— The task —
Please return every line of the records below that contains the word "Given".
○ ○ ○ ○ ○
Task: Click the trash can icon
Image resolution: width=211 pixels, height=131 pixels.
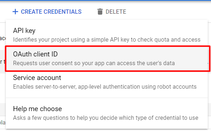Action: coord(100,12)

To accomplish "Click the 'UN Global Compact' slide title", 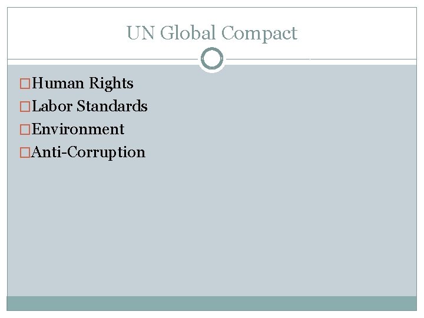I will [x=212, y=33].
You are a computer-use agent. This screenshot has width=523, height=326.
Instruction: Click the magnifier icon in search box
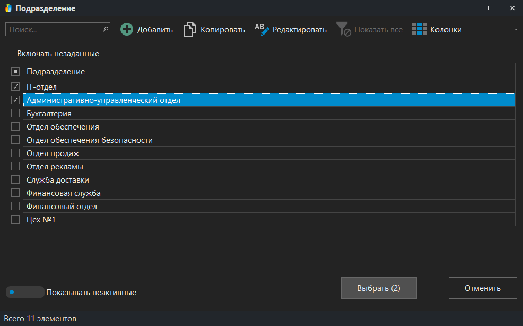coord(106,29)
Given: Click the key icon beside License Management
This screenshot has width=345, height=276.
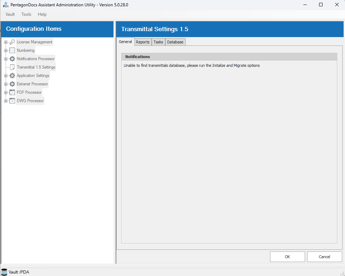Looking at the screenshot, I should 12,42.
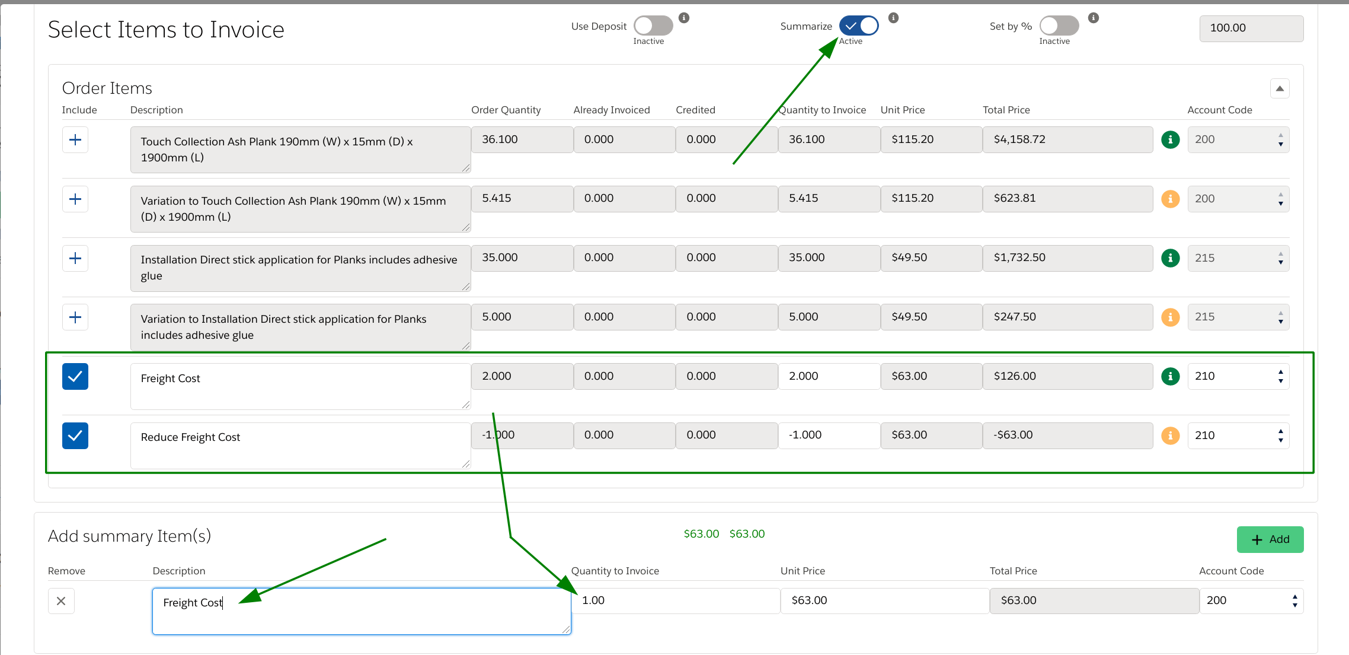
○ ○ ○ ○ ○
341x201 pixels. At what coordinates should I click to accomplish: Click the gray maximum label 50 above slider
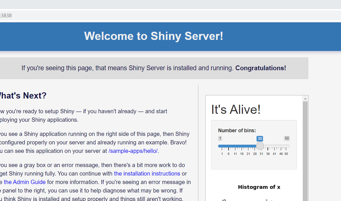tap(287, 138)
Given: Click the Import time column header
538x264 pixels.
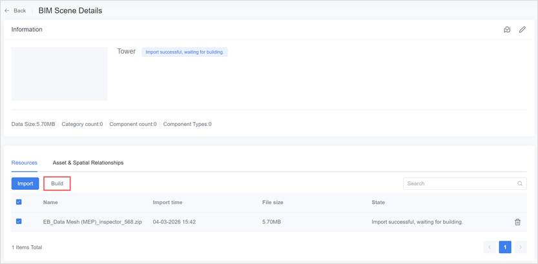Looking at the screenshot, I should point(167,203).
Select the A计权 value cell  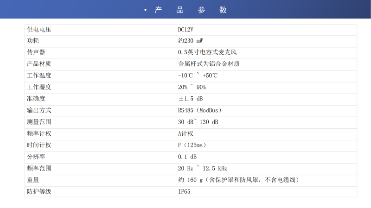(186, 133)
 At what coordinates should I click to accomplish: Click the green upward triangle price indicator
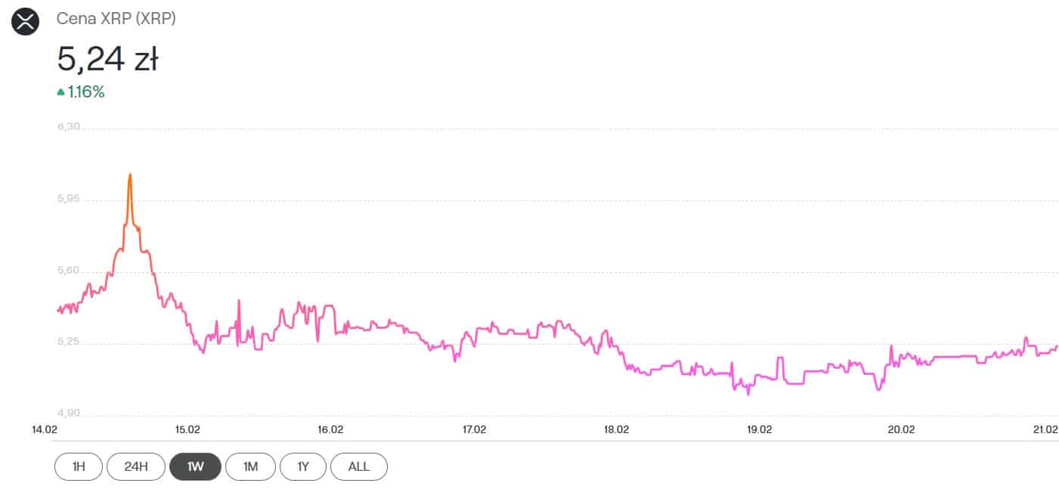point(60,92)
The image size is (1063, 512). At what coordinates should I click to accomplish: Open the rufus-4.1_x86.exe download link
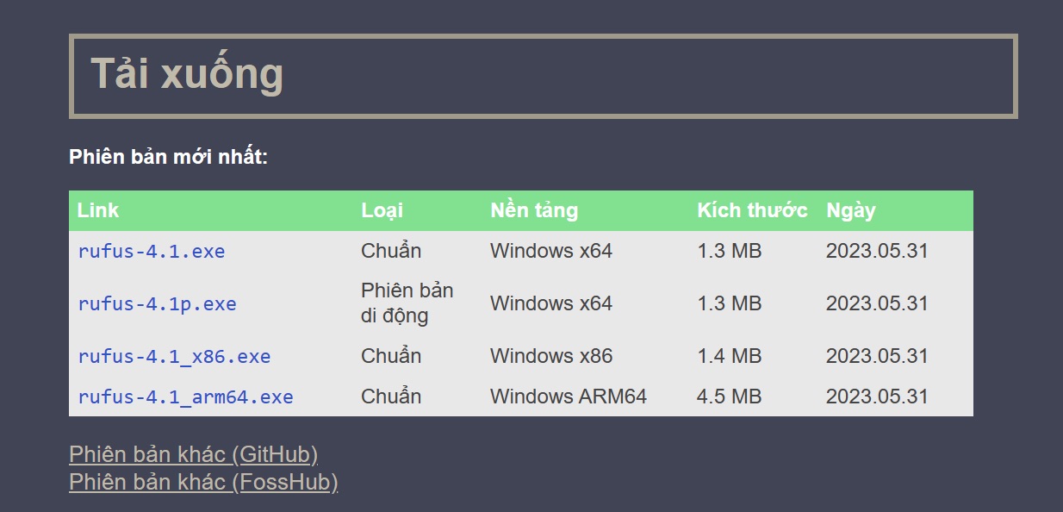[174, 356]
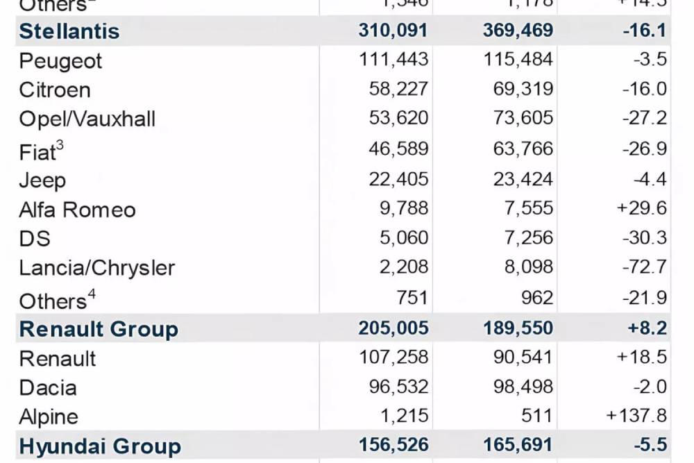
○ ○ ○ ○ ○
— Solution —
Given: Click the key icon beside License Management
Given: Click the Import time column header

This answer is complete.